The threat of an injunction to protect patented technology, as seen in eBay v. MercExchange, is what drives infringers and patentees to strike deals — sometimes on the steps of the courthouse — because shutting down the business would lose money for both sides, says F. Scott Kieff, J.D., an associate professor of law at Washington University in St. Louis. These deals, he points out, are what drive innovation.
Kieff, a patent law expert, and co-authors Richard Epstein and Polk Wagner, wrote an amicus Supreme Court brief in favor of injunctive relief on the side of MercExchange. His thoughts on high profile patent cases follow.
Even if patentees don’t use their invention, injunctions should be allowed.
- “Lots of small inventor patentees look to license their technologies to others who are in the manufacturing business,” Kieff says. “A rule that required you to practice your patent would require that everyone vertically integrate. It’s great that the Davids out there can exist without having to be merged into those Golliaths.”
The same logic applies whether the patented technologies are trivial or not.
- “If inventions like MercExchange’s technology behind eBay’s ‘Buy it Now,’ is trivial, then it should be cheap to omit or design around — but if it’s worth so much to the infringer then it seems odd to condemn it as trivial,” he says. “We’d rather infringers put their ingenuity into striking deals or inventing around the patent than trumping up bizarre legal arguments about how their case is somehow “special” and somehow not right for an injunction.”

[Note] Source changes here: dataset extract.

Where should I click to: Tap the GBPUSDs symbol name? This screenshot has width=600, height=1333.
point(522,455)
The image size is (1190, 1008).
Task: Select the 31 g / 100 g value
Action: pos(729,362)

Fears about “Junk” patents should not cause us to attack all patents.
- “The rule we defend in this case only allows injunctions after the court has determined the patent is both valid and infringed,” Kieff says. “It would be deeply ironic and harmful to let fears about the weakest patents prevent injunctions for those that have been shown to be the strongest by making it this far through litigation over validity.”